--- start EXTRACTED INFORMATION ---

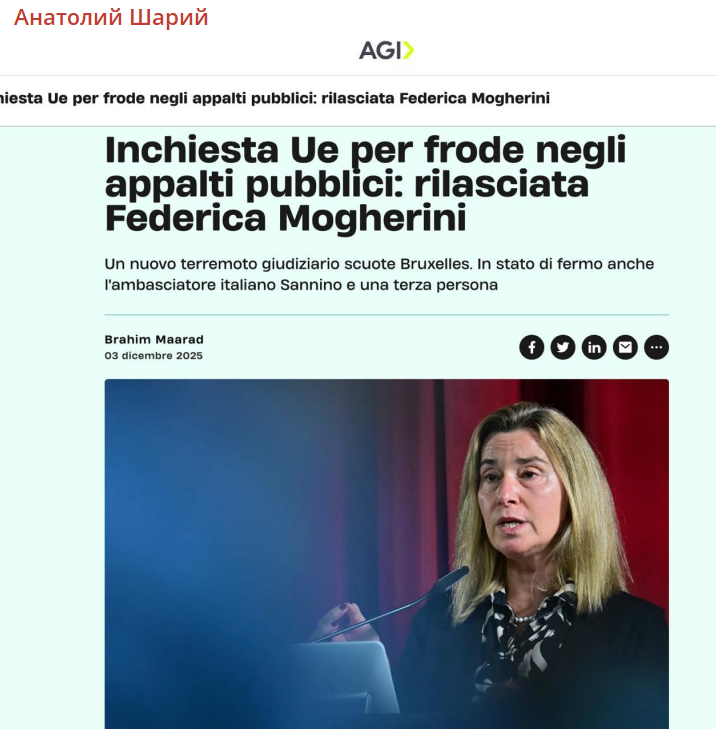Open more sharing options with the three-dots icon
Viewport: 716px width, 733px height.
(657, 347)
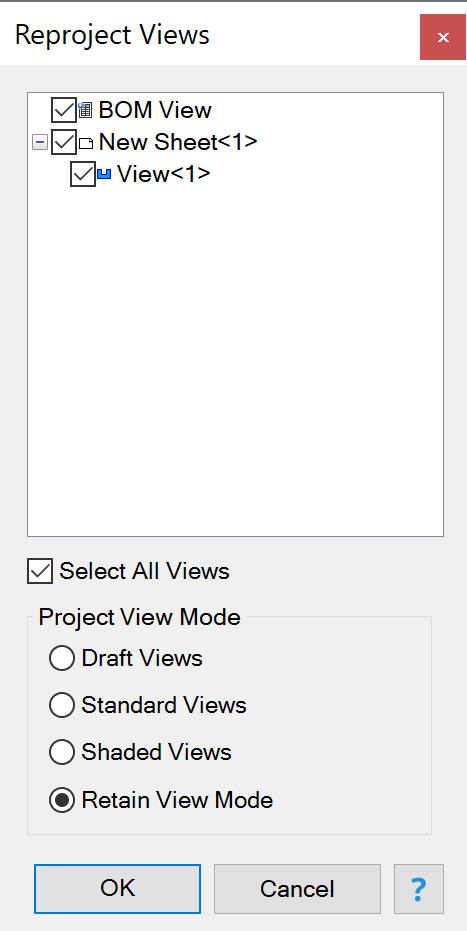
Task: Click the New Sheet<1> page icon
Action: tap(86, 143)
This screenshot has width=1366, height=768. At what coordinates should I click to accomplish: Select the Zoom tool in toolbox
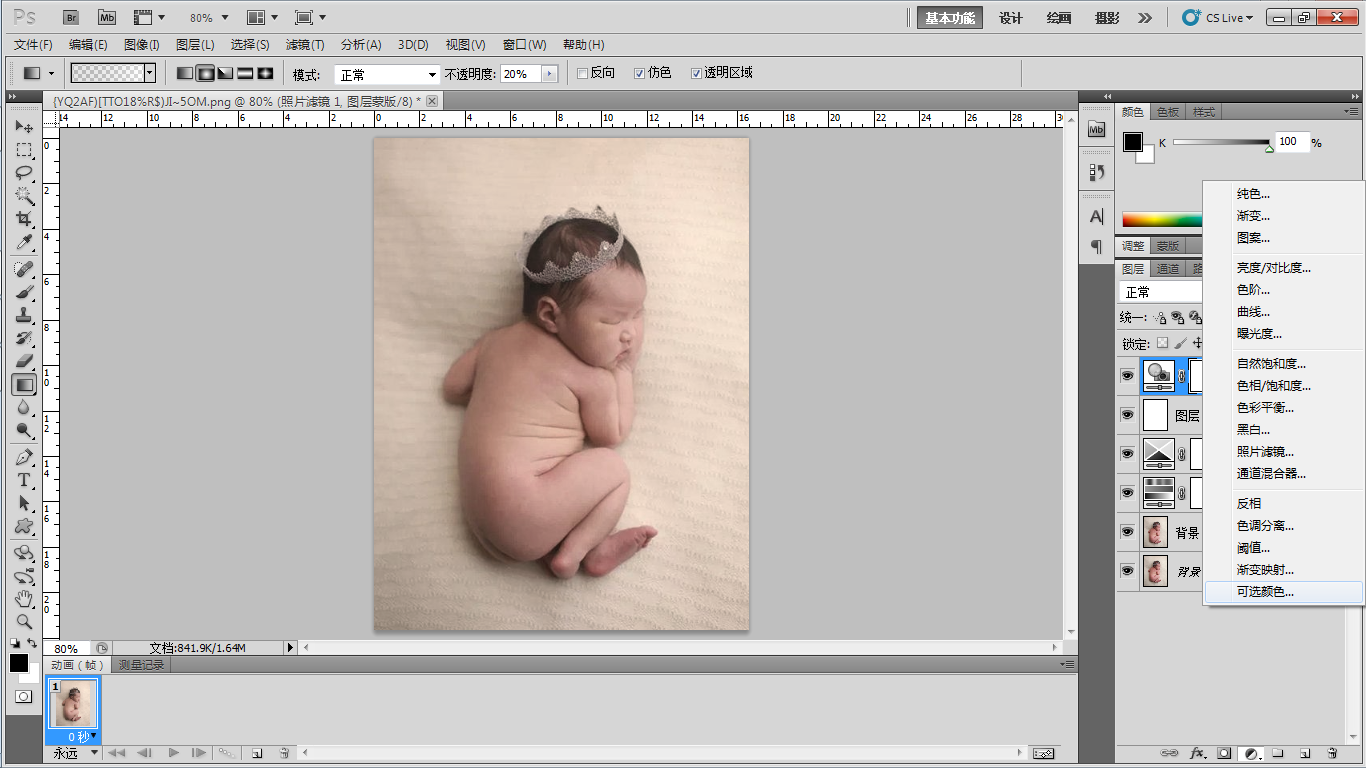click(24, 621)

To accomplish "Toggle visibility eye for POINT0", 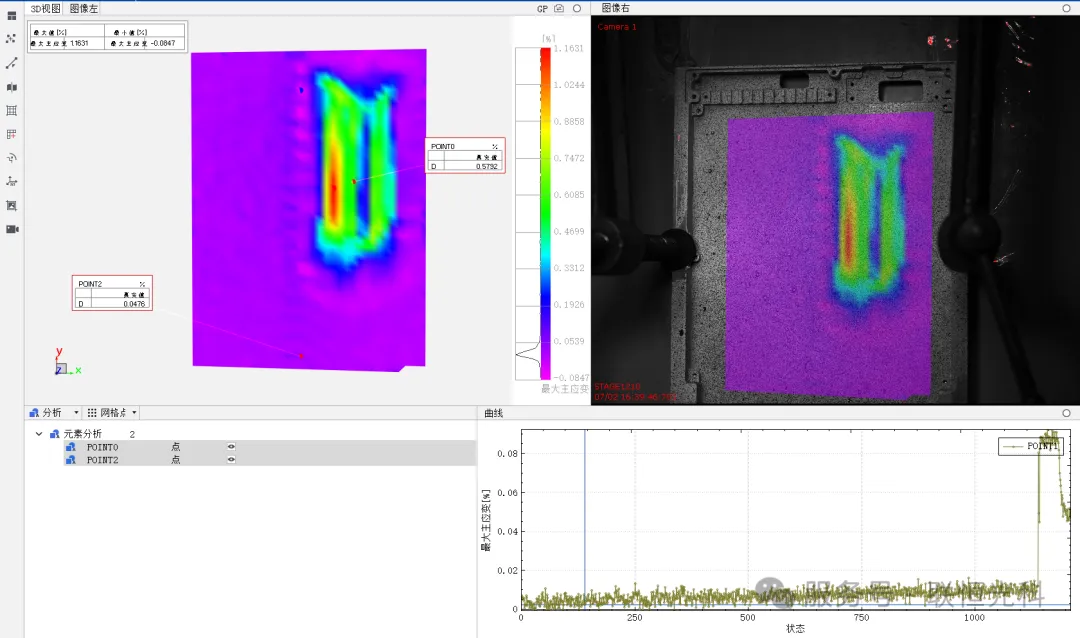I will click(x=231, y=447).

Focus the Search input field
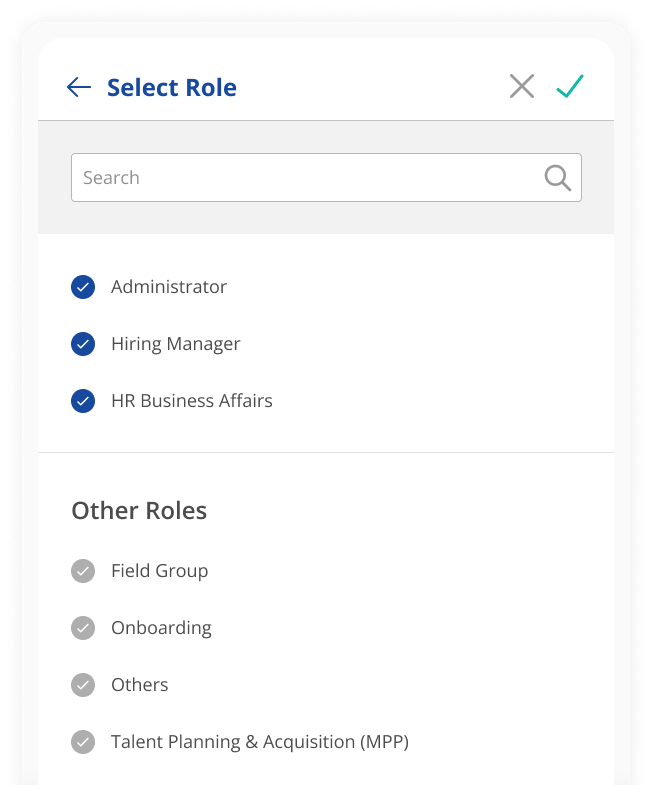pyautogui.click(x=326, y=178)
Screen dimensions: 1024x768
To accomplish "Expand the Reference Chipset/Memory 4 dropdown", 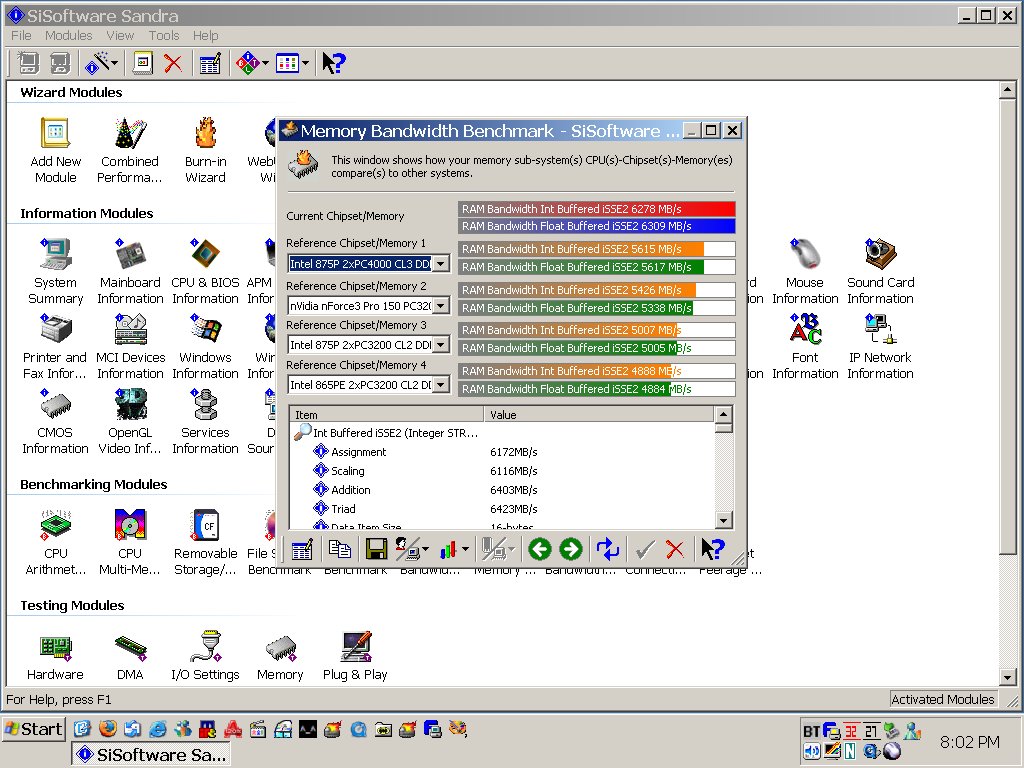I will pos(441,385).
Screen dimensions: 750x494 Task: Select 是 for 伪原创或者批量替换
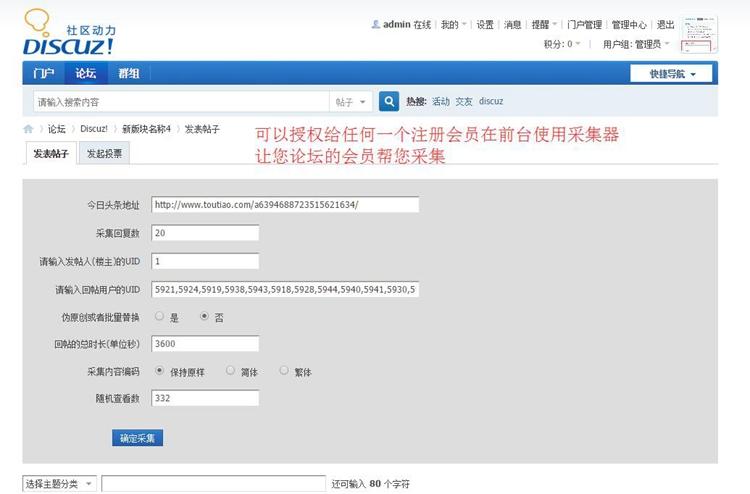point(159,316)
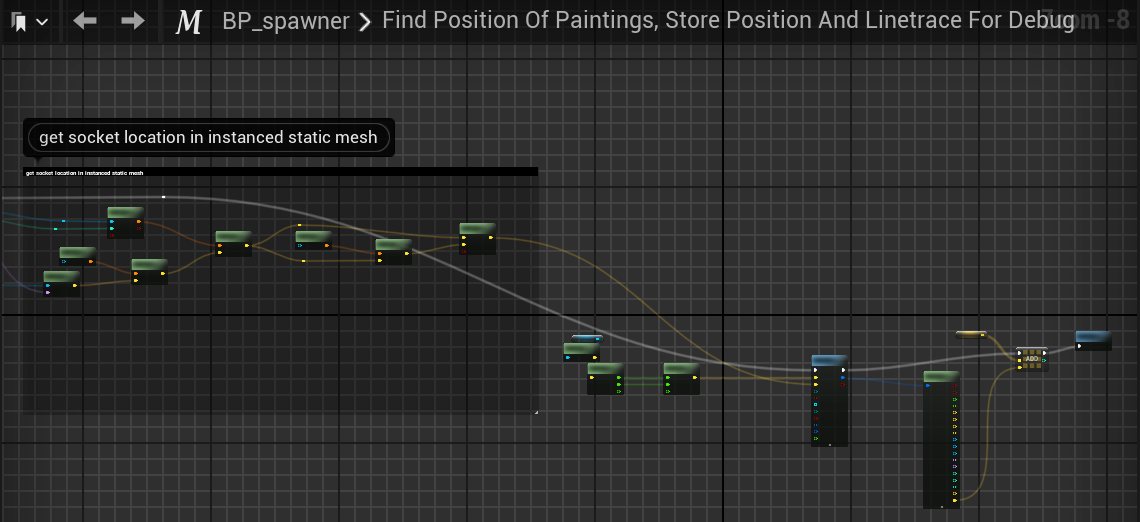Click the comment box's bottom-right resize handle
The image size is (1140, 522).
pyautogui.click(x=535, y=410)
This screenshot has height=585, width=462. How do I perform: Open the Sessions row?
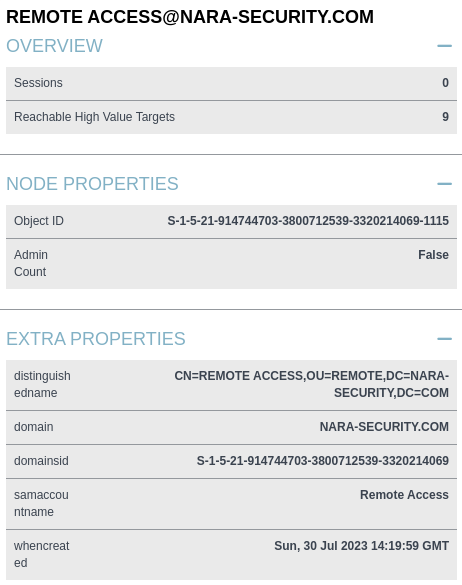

--- end EXTRACTED INFORMATION ---

Revise everything from the line containing "Screen dimensions: 750x494" down to the end of the data, replacing "Sessions" with "Accounts" and changing nothing else. Leave out the pictures.

Screen dimensions: 750x494 Task: Select 是 for 伪原创或者批量替换
point(159,316)
Click the comment box's bottom-right resize handle
The image size is (1140, 522).
pyautogui.click(x=535, y=410)
This screenshot has height=585, width=462. How do I perform: Open the Accounts row?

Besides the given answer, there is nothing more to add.